We face market risks arising from changes in foreign currency exchange rates, commodity prices, and interest rates. We manage market risks through procurement strategies as well as the use of derivative and other financial instruments. Our risk management program is governed by policies that authorize and control the nature and scope of transactions that we use to mitigate market risks. Our policy permits the use of derivative financial instruments to mitigate market risks but prohibits their use for speculative purposes.
Foreign currency exchange rate risk. Foreign currency fluctuations affect our net investments in foreign subsidiaries and foreign currency-denominated cash flows. In general, we expect our cash flows to be negatively affected by a stronger dollar and positively affected by a weaker dollar. Our most significant foreign currency exposures include the euro, the British pound, and the Australian dollar. We manage our foreign currency exposures through derivative financial instruments, principally foreign currency forward contracts, and debt denominated in foreign currency. We had outstanding currency derivatives with notional amounts totaling $747 million and $566 million at April 30, 2023 and 2024, respectively.

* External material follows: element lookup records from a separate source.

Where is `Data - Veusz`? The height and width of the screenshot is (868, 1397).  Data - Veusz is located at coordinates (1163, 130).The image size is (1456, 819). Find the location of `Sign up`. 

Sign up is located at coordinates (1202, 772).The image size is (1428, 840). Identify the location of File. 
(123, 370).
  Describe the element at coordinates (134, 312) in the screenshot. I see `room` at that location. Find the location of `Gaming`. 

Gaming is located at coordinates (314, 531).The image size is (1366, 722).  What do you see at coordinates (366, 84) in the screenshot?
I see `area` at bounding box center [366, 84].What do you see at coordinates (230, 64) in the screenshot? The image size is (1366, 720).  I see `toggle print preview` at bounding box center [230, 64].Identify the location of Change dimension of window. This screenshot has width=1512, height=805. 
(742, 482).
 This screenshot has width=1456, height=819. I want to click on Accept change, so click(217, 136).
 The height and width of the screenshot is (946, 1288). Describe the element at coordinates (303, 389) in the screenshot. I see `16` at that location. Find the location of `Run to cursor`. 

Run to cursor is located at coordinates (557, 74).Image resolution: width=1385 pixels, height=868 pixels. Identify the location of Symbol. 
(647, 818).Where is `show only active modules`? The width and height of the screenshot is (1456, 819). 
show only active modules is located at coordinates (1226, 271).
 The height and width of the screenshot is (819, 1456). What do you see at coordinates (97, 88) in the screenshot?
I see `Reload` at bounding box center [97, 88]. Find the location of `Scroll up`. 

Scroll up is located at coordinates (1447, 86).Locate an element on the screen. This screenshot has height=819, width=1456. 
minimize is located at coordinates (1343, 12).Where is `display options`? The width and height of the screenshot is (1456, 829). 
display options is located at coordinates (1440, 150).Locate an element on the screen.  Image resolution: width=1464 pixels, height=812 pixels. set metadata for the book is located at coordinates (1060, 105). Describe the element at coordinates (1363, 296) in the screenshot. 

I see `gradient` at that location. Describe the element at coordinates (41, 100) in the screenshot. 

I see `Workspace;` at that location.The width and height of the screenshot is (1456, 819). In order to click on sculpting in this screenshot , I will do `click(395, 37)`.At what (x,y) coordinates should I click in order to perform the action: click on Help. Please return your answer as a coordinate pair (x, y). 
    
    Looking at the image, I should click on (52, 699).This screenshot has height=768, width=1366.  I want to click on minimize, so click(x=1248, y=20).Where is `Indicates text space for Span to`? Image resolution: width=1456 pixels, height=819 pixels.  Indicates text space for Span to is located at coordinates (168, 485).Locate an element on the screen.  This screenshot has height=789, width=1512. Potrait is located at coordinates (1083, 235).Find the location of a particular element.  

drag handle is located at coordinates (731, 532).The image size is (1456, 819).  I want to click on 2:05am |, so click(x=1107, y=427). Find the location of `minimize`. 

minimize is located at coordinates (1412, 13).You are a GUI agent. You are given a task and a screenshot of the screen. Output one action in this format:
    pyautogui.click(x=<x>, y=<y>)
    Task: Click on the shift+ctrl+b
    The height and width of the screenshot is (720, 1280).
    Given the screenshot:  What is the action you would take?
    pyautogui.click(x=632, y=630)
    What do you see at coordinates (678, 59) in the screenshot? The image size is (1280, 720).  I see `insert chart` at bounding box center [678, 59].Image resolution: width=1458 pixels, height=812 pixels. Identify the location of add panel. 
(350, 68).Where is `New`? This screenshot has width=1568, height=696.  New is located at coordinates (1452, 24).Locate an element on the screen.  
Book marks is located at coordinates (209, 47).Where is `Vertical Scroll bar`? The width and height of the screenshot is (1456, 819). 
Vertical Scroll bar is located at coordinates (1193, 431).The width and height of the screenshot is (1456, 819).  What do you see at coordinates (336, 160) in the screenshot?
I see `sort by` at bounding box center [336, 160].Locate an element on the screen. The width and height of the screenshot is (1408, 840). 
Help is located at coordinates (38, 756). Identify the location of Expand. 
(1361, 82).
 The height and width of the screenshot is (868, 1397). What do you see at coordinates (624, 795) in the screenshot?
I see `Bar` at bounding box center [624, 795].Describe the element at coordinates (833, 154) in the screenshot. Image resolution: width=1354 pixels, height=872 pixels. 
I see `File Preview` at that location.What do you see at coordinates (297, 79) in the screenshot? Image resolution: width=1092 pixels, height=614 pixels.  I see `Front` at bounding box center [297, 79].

We estimate that a hypothetical 10% weakening of the dollar compared to exchange rates of hedged currencies as of April 30, 2024, would decrease the fair value of our then-existing foreign currency derivative contracts by approximately $45 million. This hypothetical change in fair value does not consider the expected inverse change in the underlying foreign currency exposures.
Commodity price risk. Commodity price changes can affect our production and supply chain costs. Our most significant commodities exposures include wood, corn, agave, malted barley, rye, and natural gas. We manage some of these exposures through forward purchase contracts.
Interest rate risk. Interest rate changes affect (a) the fair value of our fixed-rate debt, and (b) cash flows and earnings related to our variable-rate debt and interest-bearing investments. In addition to currently outstanding debt, any potential future debt offerings would be subject to interest rate risk.
As of April 30, 2024, our cash and cash equivalents ($446 million) and short-term commercial paper borrowings ($429 million) were exposed to interest rate changes. Based on the then-existing balances of our variable-rate debt and interest-bearing investments, a hypothetical one percentage point increase in interest rates would result in a negligible change in net interest expense.
See Notes 15 and 16 to the Consolidated Financial Statements for details on our foreign currency exchange rate risk. See “Critical Accounting Policies and Estimates” in “Item 7. Management's Discussion and Analysis of Financial Condition and Results of Operations” for a discussion of our pension and other postretirement plans' exposure to interest rate risks. Also see “Item 1A. Risk Factors” for details on how economic conditions affecting market risks also affect the demand for and pricing of our products and how we are affected by exchange rate fluctuations.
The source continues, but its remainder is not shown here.